On July 6, 2023, a Progressive representative visited Miller’s shop to inspect the car. The
representative was unable to open the hood of the car because neither he nor Miller had a key to
it. Progressive then prepared an estimate and sent it to Miller on July 24, 2023. Progressive
estimated the repair costs at approximately $5,000.
Miller then suggested that Progressive needed to reinspect the car and adjust its estimate
because its representative had performed the first inspection without opening the hood.
Sometime in late August, Progressive sent another representative to inspect the car, after which
Progressive declared the car a total loss. Progressive paid Bearov for the value of her car, and
Bearov sent Progressive the car’s title.
A dispute then arose between Progressive and Miller over storage fees. Progressive
contacted Miller on September 19, 2023 to learn how much it owed Miller in storage fees for the
time the car had been in his lot. Miller informed Progressive the cost was $120 per day. Rather
than pay that amount, Progressive offered to transfer Miller title to the car in settlement of the
storage fees. Miller refused. Progressive never picked up the car.
1 A grant of summary judgment must be based upon undisputed facts established by “the pleadings, the orders . . . made at a pretrial conference, [or] the admissions . . . in the proceedings.” Rule 3:20; see Corriveau v. State Farm Mut. Auto. Ins. Co., 298 Va. 273, 278 (2019). The circuit court may also “consider the stipulations of the parties, answers to interrogatories and deposition testimony if the parties agree.” Andrews v. Ring, 266 Va. 311, 318 n.2 (2003). Complaints and answers, of course, are pleadings. See Baylor v. Commonwealth, 190 Va. 116, 121 (1949). “All motions in writing . . . are pleadings” as well. Rule 3:18(a). And “[t]he mention in a pleading of an accompanying exhibit, of itself and without more, makes such exhibit a part of the pleading.” Rule 1:4(i). -2- Miller filed this claim in April 2024, seeking to recover the storage fees, which he alleged
were still accruing. In response to a request for admission stating that $120 per day for storage
of a vehicle at an auto body repair shop is a usual and customary storage fee, Progressive
responded, “It is admitted that some shops charge over $100 per day in the Northern Virginia,
Charlottesville and Richmond areas, but most charge closer to $75 per day.”
Progressive moved for partial summary judgment, arguing that Miller’s claim is for
unjust enrichment and that his recovery is thus limited to the vehicle’s salvage value in
accordance with T. Musgrove Construction Co. v. Young, 298 Va. 480, 486 (2020). Progressive
further argued that Code § 46.2-644.01 limits Miller’s recovery to the vehicle’s value. Miller
responded that his claim is for quantum meruit, but also that even if it is for unjust enrichment,
his recovery should not be limited to the vehicle’s salvage value.

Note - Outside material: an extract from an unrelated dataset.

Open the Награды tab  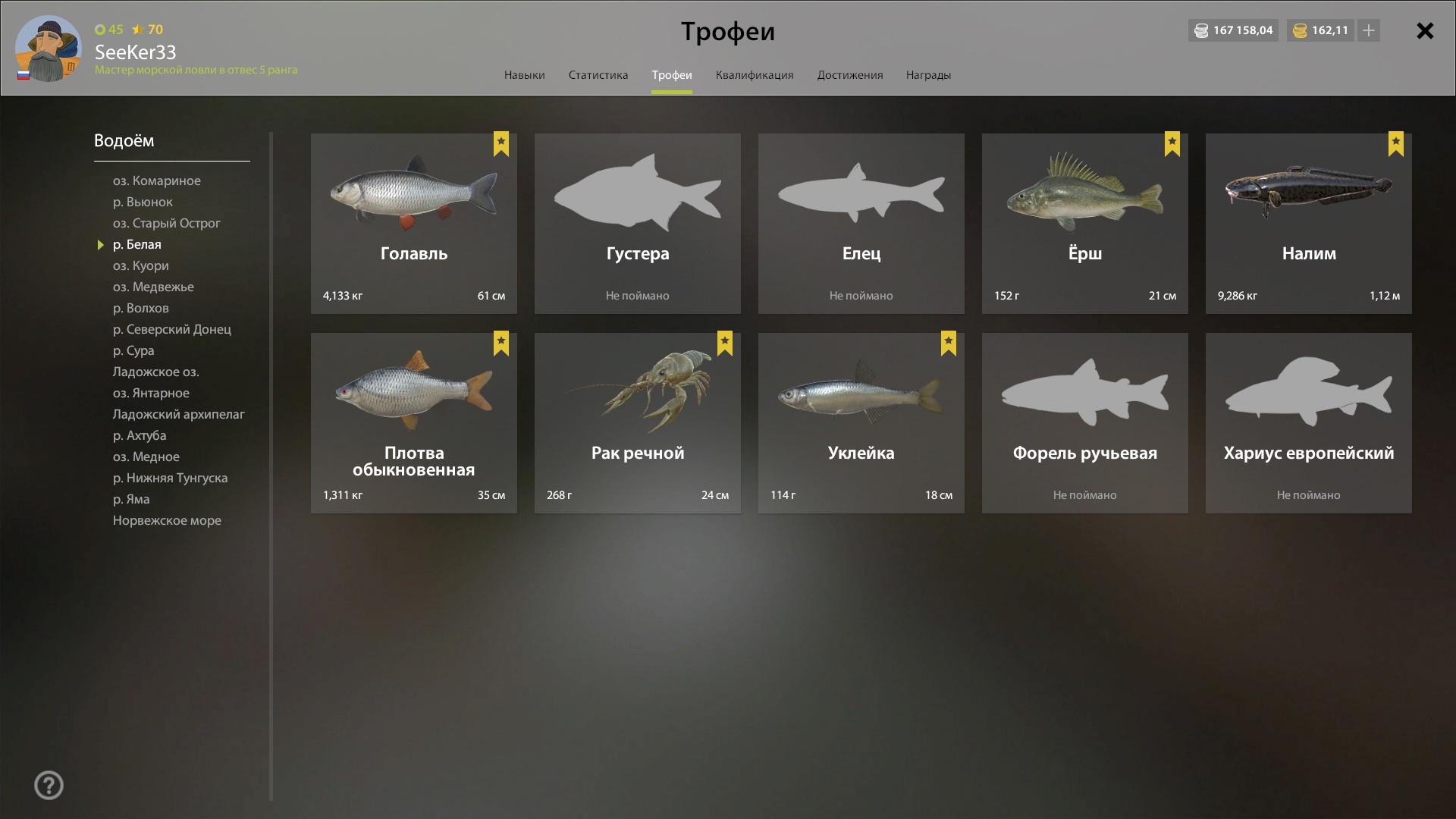pyautogui.click(x=928, y=75)
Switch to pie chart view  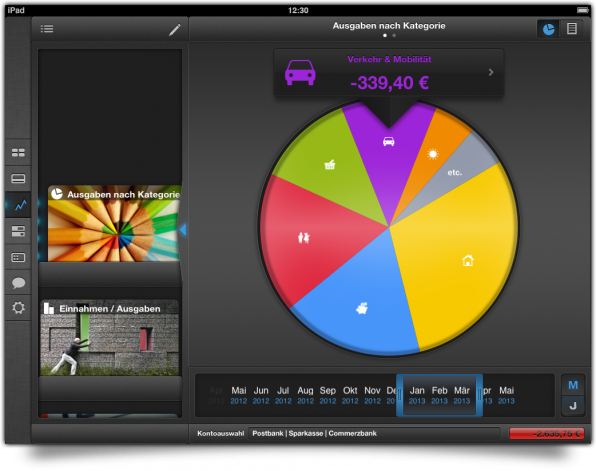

After a hearing, the circuit court ruled in Progressive’s favor. The court concluded that
Miller’s claim is for unjust enrichment, not quantum meruit, because Miller did not allege that
the parties contracted for the storage of the customer’s vehicle. The court also concluded that
Miller’s recovery was limited to the vehicle’s salvage value. The court did not rule, however, on
Progressive’s Code § 46.2-644.01 argument.
The parties stipulated that the salvage value of the vehicle was $1,600 and asked the court
to enter judgment for Miller, preserving Miller’s objection to the ruling on the motion for partial
summary judgment. Miller appeals.
-3- ANALYSIS
Miller argues that the circuit court erred by finding his claim was for unjust enrichment
rather than quantum meruit and by limiting his recovery to the car’s salvage value under an
unjust enrichment theory. Miller also argues that the court should not have granted summary
judgment where there was a material fact genuinely in dispute—whether Progressive “requested”
the services such that quantum meruit recovery would be justified. In addition to generally
opposing Miller’s arguments, Progressive argues that Miller did not preserve his argument that
there was a material fact in dispute and urges, as an alternative ground for affirming the court’s
decision, that Code § 46.2-644.01 limits Miller’s recovery to the vehicle’s value.
I. Miller stated a limited claim for quantum meruit and there are disputed facts about that claim.
“[S]ummary judgment shall not be entered unless no material fact is genuinely in dispute . . .
and the moving party is entitled to such judgment as a matter of law.” Oreze Healthcare LLC v. E.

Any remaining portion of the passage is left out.